* **What the task requires**
Nothing may be left out or changed. Print every entry.

* **Records provided**

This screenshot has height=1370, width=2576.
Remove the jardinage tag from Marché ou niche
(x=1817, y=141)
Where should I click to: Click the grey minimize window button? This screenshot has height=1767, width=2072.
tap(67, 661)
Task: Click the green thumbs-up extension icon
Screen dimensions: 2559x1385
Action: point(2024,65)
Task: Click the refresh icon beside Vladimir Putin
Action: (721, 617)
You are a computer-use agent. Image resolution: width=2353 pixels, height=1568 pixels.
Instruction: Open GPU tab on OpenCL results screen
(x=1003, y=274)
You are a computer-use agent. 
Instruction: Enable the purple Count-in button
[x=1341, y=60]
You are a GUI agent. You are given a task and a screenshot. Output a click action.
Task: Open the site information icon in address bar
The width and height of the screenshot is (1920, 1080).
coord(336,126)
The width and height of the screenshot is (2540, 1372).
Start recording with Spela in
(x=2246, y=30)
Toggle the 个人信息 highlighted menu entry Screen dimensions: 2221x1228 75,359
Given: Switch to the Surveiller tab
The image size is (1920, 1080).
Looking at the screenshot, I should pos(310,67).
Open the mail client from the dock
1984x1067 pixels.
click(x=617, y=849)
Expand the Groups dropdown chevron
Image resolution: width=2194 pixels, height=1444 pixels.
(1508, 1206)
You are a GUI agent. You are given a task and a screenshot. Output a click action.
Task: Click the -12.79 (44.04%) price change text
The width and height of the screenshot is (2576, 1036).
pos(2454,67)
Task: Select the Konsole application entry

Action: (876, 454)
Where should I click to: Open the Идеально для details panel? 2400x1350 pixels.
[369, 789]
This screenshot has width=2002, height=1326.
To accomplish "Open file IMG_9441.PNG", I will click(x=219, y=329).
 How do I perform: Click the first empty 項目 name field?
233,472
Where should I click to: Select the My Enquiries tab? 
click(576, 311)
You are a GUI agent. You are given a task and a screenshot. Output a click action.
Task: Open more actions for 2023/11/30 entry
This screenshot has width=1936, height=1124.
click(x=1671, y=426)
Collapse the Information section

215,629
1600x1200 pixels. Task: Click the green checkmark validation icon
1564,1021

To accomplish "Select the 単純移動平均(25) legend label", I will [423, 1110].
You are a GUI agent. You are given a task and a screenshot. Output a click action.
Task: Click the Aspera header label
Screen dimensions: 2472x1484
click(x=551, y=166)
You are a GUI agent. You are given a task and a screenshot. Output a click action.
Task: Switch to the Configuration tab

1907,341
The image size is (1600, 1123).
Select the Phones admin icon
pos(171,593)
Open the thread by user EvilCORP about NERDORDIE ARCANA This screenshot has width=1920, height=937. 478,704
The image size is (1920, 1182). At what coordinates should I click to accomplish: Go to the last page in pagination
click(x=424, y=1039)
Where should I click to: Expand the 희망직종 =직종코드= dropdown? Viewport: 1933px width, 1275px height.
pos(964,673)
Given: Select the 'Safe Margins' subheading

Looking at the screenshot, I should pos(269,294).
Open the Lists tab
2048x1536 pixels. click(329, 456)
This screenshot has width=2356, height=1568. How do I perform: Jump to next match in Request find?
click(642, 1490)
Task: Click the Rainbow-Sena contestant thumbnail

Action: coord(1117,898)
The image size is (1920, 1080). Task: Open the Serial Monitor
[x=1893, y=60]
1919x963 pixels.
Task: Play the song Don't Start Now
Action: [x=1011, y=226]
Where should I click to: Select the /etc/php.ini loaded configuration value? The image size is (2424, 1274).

* **Answer to this task**
This screenshot has height=1370, width=2576.
Remove the jardinage tag from Marché ou niche
(x=1817, y=141)
Where should I click to: Click the grey minimize window button? This screenshot has height=1767, width=2072.
tap(67, 661)
Task: Click the green thumbs-up extension icon
Screen dimensions: 2559x1385
Action: point(2024,65)
Task: Click the refresh icon beside Vladimir Putin
Action: (721, 617)
You are a computer-use agent. Image resolution: width=2353 pixels, height=1568 pixels.
Instruction: Open GPU tab on OpenCL results screen
(x=1003, y=274)
You are a computer-use agent. 
Instruction: Enable the purple Count-in button
[x=1341, y=60]
You are a GUI agent. You are given a task and a screenshot. Output a click action.
Task: Open the site information icon in address bar
The width and height of the screenshot is (1920, 1080).
coord(336,126)
The width and height of the screenshot is (2540, 1372).
Start recording with Spela in
(x=2246, y=30)
Toggle the 个人信息 highlighted menu entry Screen dimensions: 2221x1228 75,359
Given: Switch to the Surveiller tab
The image size is (1920, 1080).
Looking at the screenshot, I should pos(310,67).
Open the mail client from the dock
1984x1067 pixels.
click(x=617, y=849)
Expand the Groups dropdown chevron
Image resolution: width=2194 pixels, height=1444 pixels.
(1508, 1206)
You are a GUI agent. You are given a task and a screenshot. Output a click action.
Task: Click the -12.79 (44.04%) price change text
The width and height of the screenshot is (2576, 1036).
pos(2454,67)
Task: Select the Konsole application entry

Action: (876, 454)
Where should I click to: Open the Идеально для details panel? 2400x1350 pixels.
[369, 789]
This screenshot has width=2002, height=1326.
To accomplish "Open file IMG_9441.PNG", I will click(x=219, y=329).
 How do I perform: Click the first empty 項目 name field?
233,472
Where should I click to: Select the My Enquiries tab? 
click(576, 311)
You are a GUI agent. You are given a task and a screenshot. Output a click action.
Task: Open more actions for 2023/11/30 entry
This screenshot has width=1936, height=1124.
click(x=1671, y=426)
Collapse the Information section

215,629
1600x1200 pixels. Task: Click the green checkmark validation icon
1564,1021

To accomplish "Select the 単純移動平均(25) legend label", I will [423, 1110].
You are a GUI agent. You are given a task and a screenshot. Output a click action.
Task: Click the Aspera header label
Screen dimensions: 2472x1484
click(x=551, y=166)
You are a GUI agent. You are given a task and a screenshot. Output a click action.
Task: Switch to the Configuration tab

1907,341
The image size is (1600, 1123).
Select the Phones admin icon
pos(171,593)
Open the thread by user EvilCORP about NERDORDIE ARCANA This screenshot has width=1920, height=937. 478,704
The image size is (1920, 1182). At what coordinates should I click to accomplish: Go to the last page in pagination
click(x=424, y=1039)
Where should I click to: Expand the 희망직종 =직종코드= dropdown? Viewport: 1933px width, 1275px height.
pos(964,673)
Given: Select the 'Safe Margins' subheading

Looking at the screenshot, I should pos(269,294).
Open the Lists tab
2048x1536 pixels. click(329, 456)
This screenshot has width=2356, height=1568. How do I perform: Jump to next match in Request find?
click(642, 1490)
Task: Click the Rainbow-Sena contestant thumbnail

Action: coord(1117,898)
The image size is (1920, 1080). Task: Open the Serial Monitor
[x=1893, y=60]
1919x963 pixels.
Task: Play the song Don't Start Now
Action: [x=1011, y=226]
Where should I click to: Select the /etc/php.ini loaded configuration value? The image size is (2424, 1274).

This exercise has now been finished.